Repeat only part of the entries. Start at the line that has "is (1568, 782)." and keep going through the last line, exactly as given.

Data entries:
******

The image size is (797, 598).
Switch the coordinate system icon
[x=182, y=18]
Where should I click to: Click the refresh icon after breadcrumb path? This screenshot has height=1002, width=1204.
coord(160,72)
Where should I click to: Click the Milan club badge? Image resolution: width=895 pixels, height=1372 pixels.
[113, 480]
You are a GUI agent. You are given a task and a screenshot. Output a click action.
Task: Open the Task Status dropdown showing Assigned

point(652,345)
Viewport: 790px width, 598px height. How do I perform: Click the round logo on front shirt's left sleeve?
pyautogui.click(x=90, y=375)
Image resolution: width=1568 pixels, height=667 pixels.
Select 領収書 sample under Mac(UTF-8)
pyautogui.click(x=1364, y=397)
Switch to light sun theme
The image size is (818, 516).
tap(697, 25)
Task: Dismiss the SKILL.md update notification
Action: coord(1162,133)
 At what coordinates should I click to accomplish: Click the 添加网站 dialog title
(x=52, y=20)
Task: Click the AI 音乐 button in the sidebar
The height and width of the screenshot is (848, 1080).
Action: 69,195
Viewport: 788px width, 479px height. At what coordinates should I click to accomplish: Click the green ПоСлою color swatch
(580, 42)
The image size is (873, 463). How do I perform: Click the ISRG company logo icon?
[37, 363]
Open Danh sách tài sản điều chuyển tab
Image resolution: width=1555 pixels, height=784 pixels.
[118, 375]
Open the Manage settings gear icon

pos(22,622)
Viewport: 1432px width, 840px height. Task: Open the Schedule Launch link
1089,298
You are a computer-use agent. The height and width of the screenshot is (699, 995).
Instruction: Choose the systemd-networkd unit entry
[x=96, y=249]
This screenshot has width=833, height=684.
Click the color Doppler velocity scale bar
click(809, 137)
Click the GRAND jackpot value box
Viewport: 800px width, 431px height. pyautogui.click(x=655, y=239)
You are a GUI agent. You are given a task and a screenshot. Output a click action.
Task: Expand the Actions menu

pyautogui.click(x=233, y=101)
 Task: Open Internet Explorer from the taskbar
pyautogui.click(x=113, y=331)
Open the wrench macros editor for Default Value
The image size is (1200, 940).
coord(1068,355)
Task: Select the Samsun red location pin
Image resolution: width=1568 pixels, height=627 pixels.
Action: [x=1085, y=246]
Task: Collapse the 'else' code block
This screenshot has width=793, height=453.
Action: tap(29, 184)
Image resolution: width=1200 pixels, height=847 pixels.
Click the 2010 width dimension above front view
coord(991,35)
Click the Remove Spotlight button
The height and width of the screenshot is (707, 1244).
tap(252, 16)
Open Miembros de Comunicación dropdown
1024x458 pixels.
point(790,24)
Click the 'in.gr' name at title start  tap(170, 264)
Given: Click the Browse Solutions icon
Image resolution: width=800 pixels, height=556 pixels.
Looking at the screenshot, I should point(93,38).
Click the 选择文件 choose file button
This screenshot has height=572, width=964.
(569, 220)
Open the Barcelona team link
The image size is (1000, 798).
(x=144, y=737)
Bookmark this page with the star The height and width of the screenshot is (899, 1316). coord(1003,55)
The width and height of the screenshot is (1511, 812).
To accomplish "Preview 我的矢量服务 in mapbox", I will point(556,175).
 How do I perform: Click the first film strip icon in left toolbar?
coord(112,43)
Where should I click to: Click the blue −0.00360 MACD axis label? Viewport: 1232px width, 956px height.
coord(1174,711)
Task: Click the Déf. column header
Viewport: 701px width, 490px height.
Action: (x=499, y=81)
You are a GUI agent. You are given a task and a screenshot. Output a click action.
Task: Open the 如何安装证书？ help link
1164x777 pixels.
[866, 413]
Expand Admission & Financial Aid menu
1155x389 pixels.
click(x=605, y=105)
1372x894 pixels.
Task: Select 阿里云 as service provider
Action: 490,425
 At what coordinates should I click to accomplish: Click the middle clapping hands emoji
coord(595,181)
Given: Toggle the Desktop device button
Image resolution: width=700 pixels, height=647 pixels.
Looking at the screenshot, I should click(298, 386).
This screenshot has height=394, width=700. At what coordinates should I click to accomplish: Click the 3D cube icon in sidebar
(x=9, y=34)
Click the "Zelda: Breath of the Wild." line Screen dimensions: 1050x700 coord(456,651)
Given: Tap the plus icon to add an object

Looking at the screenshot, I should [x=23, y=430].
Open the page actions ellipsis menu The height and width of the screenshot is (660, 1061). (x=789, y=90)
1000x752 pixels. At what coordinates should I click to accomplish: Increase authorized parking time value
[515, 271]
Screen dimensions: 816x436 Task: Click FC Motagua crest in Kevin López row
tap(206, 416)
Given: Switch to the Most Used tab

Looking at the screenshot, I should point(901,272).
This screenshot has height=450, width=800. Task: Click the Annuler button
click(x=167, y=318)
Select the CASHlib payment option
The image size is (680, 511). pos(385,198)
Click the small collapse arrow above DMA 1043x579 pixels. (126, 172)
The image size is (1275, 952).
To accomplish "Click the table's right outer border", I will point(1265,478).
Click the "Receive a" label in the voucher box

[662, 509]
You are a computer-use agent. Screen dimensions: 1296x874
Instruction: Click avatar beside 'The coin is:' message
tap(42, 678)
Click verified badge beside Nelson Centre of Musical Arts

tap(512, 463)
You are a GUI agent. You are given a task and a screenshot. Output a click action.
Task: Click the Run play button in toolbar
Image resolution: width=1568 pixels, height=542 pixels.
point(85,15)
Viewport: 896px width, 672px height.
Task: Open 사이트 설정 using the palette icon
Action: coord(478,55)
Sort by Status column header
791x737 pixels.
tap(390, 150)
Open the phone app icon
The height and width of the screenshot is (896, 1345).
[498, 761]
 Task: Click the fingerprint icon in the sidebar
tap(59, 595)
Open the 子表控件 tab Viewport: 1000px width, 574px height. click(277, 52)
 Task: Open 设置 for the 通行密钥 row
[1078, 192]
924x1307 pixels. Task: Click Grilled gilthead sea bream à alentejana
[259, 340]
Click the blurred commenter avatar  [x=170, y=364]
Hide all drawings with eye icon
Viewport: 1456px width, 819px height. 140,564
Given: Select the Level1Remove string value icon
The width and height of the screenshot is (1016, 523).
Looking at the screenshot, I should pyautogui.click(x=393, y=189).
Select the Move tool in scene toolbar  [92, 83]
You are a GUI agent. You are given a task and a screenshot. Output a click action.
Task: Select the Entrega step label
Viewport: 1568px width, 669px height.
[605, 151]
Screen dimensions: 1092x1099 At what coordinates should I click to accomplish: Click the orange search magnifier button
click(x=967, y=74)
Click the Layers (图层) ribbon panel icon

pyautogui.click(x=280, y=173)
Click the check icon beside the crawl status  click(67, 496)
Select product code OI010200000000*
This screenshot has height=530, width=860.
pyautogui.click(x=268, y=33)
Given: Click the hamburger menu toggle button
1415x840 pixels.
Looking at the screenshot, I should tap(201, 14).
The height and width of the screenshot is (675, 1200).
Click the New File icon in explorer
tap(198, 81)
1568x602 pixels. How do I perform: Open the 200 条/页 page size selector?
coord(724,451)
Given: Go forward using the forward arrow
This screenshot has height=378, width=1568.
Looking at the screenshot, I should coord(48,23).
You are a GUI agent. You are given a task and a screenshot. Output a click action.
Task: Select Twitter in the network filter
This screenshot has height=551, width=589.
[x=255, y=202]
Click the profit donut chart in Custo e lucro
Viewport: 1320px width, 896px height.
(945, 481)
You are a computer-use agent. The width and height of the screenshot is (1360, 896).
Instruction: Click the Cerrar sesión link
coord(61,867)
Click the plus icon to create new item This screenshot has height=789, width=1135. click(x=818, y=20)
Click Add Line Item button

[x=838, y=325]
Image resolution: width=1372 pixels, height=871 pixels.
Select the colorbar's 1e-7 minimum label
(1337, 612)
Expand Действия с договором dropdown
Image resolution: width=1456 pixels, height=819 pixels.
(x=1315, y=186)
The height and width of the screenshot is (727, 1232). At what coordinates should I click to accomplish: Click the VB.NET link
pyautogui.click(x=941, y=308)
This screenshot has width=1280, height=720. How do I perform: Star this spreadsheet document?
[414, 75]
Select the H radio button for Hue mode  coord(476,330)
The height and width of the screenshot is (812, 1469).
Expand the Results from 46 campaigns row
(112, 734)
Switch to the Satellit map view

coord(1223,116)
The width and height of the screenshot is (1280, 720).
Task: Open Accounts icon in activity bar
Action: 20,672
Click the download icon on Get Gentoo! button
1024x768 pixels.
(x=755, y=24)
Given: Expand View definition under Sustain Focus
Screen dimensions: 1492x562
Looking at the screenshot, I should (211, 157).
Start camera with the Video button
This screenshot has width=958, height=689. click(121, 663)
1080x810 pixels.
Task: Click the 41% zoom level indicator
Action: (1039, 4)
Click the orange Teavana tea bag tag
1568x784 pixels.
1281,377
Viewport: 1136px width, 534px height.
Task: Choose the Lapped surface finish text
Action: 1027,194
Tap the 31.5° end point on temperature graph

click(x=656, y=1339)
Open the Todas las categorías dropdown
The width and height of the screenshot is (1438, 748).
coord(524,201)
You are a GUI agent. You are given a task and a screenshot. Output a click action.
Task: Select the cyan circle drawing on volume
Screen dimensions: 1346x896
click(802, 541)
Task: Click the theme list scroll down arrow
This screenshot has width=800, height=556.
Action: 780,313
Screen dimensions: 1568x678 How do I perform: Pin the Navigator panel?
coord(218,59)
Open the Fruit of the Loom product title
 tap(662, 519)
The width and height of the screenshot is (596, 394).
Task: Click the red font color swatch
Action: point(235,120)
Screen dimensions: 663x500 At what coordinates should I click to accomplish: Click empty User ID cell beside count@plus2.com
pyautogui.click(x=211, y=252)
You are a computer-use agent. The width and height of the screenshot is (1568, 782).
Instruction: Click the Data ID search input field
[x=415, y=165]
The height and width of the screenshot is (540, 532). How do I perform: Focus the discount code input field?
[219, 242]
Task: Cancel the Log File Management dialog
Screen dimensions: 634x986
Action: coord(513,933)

******

- [Finished exercise]
You are a computer-use agent. The width and height of the screenshot is (1568, 782).
Instruction: Click the Data ID search input field
[x=415, y=165]
The height and width of the screenshot is (540, 532). How do I perform: Focus the discount code input field?
[219, 242]
Task: Cancel the Log File Management dialog
Screen dimensions: 634x986
Action: coord(513,933)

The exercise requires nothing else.